The 50-share Nifty hit a fresh high of 24861.15, surpassing its previous record of 81587.76 on 19 July, before closing at 24834.85, driven by Infosys, Bharti Airtel, ITC, Reliance Industries and Mahindra & Mahindra, accounting for over a third of the index’s movement. The Sensex, which failed to cross its record high of 81587.76 on 19 July, closed up 1.62% at 81332.72.
FIIs turn purchasers
After three straight days of selling ₹7,255 crore worth of shares, foreign institutional investors (FIIs) purchased a provisional ₹2546.38 crore on Friday, while domestic institutions purchased a provisional ₹2774.31 crore, totalling ₹6,988 crore of buying since the budget, show Bloomberg and BSE data. FIIs resumed buying on data which showed the US economy expanded by 2.8% in the June quarter, bettering estimates of 2% polled by economists polled by Reuters, which drove US benchmarkshigher.
Retail investors who buy directly on NSE invested ₹5178 crore on 23-24 July, show NSE data, while data for Thursday and Friday was awaited.
Overall market cap hit ₹452.93 trillion on the NSE. Market breadth was firmly in favour of advances, with two stocks advancing for every one that declined.
“Frankly, given the increase in capital gains tax and a mixed bag of results, I expected the market to drift lower, but retail liquidity held the market up smartly post the budget and drove Nifty to a fresh high today, when even FIIs resumed buying,” said Siddhartha Khemka, head of research (retail) at Motilal Oswal Financial Services. “Investors have taken the tax hikes in their stride,” added Khemka.
Indeed, 536 companies which have declared June quarter results reported a sequential 7.2% decline in net profit to ₹1.53 trillion, Capitaline data showed.
Surprising rally
“Looks like a combination of retail buying and FII incremental buying in index futures have driven the market higher since the budget despite the disappointment in quarterly earnings thus far and the tax hikes, which investors seem to have reconciled themselves to,” said Andrew Holland, CEO, Avendus Capital Public Markets Alternate Strategies.
Holland said the banking sector, the mainstay of the market, was underperforming on the net interest margin front and thus, Friday’s rally came as a “surprise.” Holland termed results of the likes of Axis Bank and HDFC Bank a “disappointment.”
Apart from resuming cash buying on Friday, FIIs also increased their aggregate net index futures position (Nifty and Bank Nifty) to 132,177 contracts on Friday from 62,416 contracts on Thursday.

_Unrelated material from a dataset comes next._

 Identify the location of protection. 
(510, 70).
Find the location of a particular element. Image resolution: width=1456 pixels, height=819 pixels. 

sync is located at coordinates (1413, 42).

The Nifty rollovers on Thursday from the July to the August series – derivatives contracts expire on the last Thursday of every month – also showed that market-wide futures open interest at the beginning of the August series of contracts at a historic high of ₹4.50 trillion, implying continuation of the “bullish momentum,” said Abhilash Pagaria, head, Nuvama Alt & Quant Research.